Embora o festival original tenha se livrado desses problemas para entrar para a lenda da música, a tentação persistente de despertar o “espírito” de Woodstock de seu sono já foi grande demais para resistir ao longo dos anos. Mas, em vez de prosperar com a combinação de caos e infortúnio, dois festivais de aniversário na década de 1990 arrastaram o nome de Woodstock e sua reputação de cara para a lama.

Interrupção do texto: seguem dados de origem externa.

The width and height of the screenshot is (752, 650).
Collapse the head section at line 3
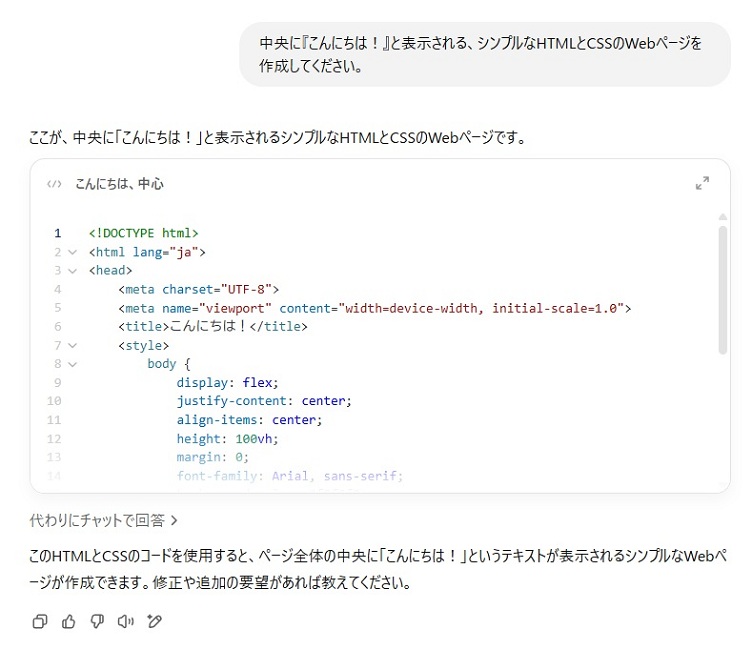coord(72,270)
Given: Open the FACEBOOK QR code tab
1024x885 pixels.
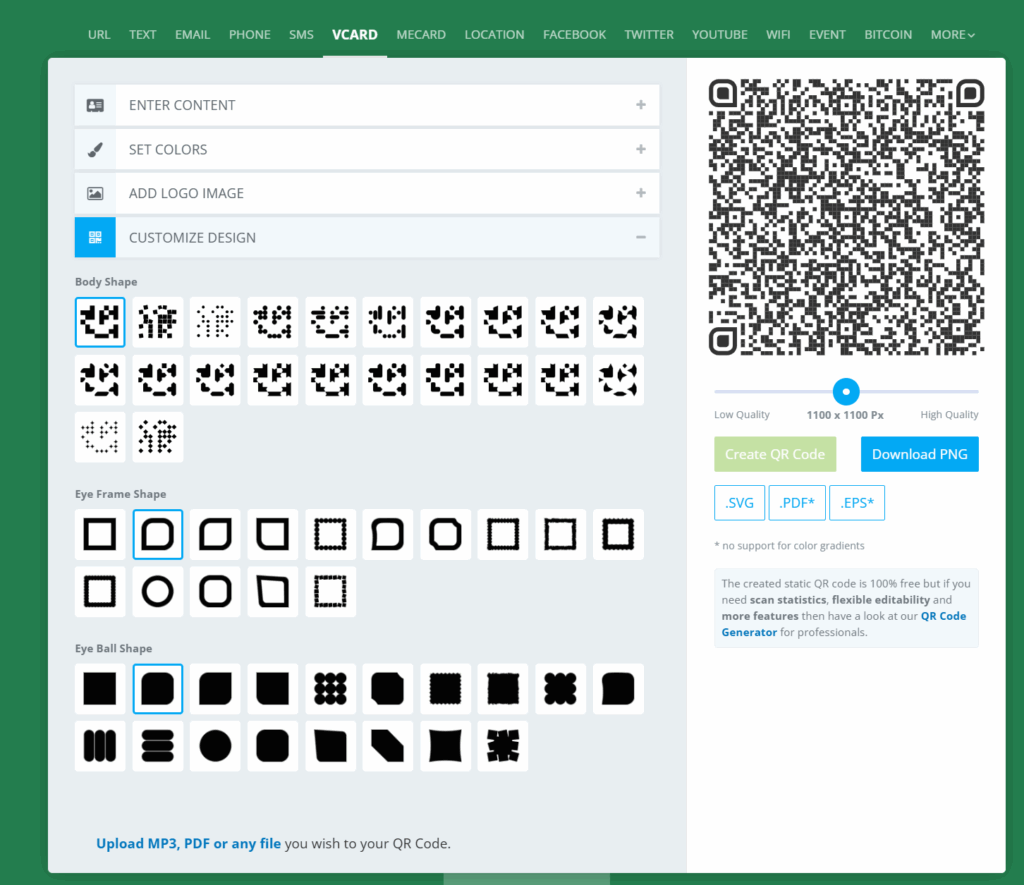Looking at the screenshot, I should (x=574, y=34).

Esse foi literalmente o caso em 1994, quando o mau tempo transformou o local do festival em, de acordo com The New York TimesO senhor disse que o Woodstock ’94 foi um “mar de lama e lixo” e terminou “em meio a evidências de anarquia”. Enquanto isso, os depoimentos de alguns dos participantes mais duros viam a ideia de chegar ileso ao final do Woodstock ’94 como uma espécie de distintivo de honra. “Se eu conseguisse fazer isso, talvez pudesse fazer muitas outras coisas”, comentou um dos participantes. Ainda assim, pelo menos o show do Green Day, metade festival e metade briga na lama, pareceu divertido (observe que o baixista Mike Dirnt perdeu os dois dentes da frente em uma briga com a segurança no final).

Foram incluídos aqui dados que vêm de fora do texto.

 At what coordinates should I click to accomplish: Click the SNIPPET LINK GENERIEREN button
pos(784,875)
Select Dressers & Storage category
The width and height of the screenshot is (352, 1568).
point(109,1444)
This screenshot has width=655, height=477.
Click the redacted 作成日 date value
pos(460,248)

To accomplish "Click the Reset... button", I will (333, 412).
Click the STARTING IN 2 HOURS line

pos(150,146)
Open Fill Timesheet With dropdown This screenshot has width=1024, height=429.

No entanto, o festival de aniversário de 1999 foi o momento em que o sonho de Woodstock azedou. Realizado no meio de um verão escaldante em uma antiga e remota Base da Força Aérea, 220.000 foliões compareceram para supostamente abraçar os ideais de paz e amor do festival original, assistindo a apresentações calmas e tranquilas de artistas como Limp Bizkit, Korn e Rage Against The Machine (que queimaram uma bandeira americana no palco durante sua apresentação).

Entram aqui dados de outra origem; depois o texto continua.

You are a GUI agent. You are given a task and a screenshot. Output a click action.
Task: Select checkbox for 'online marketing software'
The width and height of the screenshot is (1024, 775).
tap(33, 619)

As coisas se tornaram bastante desagradáveis rapidamente – e não apenas por causa do os US$ 4 cobrados por uma garrafa de água ou uma lata de refrigerante, ou o fato de que os frequentadores do festival terem que caminhar um quilômetro e meio entre os dois palcos no local. Houve relatos horríveis de agressões sexuais múltiplas e generalizadas durante todo o fim de semana, e acredita-se que muitas dessas supostas agressões, que incluíam apalpação e estupro, não foram denunciadas à polícia. A última noite do festival, então, infamemente descambou para a anarquia, com as 100.000 velas que foram distribuídas para promover o fim da violência armada sendo usadas para iniciar fogueiras que rapidamente saíram de controle. As chamas serviram de pano de fundo para os milhares de frequentadores do festival que se revoltaram, com carros sendo virados, barracas de comida e tendas de produtos comerciais sendo incendiadas e um “muro da paz” sendo derrubado. Os soldados do Estado de Nova York foram finalmente chamados para ajudar a pôr fim à loucura.

Os organizadores foram rapidamente responsabilizados. “[Festivalgoers are] não estão se revoltando no domingo à noite porque o Limp Bizkit lhes disse para quebrar coisas”, disse o jornalista Jeff Stark ao Revista Interview no início deste ano. “Eles estão se revoltando porque não foram cuidados, porque se aproveitaram deles, porque foram mercantilizados, porque não foram tratados como humanos, porque não tinham água potável.” Não é de se admirar que o The San Francisco Chronicle classificou o festival de 1999 como “um dos maiores fracassos da história dos concertos” em uma resenha intitulada “Woodstock ’99: O dia em que a música morreu”.

20 anos depois do desastre de 99, outro evento com a marca Woodstock está agora se aproximando ameaçadoramente. Mas, como o evento já foi assolado por um número assustadoramente alto de problemas antes mesmo de a primeira nota ser tocada no palco, o senhor deve se perguntar se o nome Woodstock foi amaldiçoado. Tentar ressuscitar as qualidades míticas do festival de 1969 mais uma vez sempre foi uma ideia que levantaria sobrancelhas, mas a maneira como o universo parece estar decidido a não permitir que o Woodstock 50 aconteça sugere que, talvez, apenas talvez, seja prudente jogar a toalha agora, antes que seja tarde demais.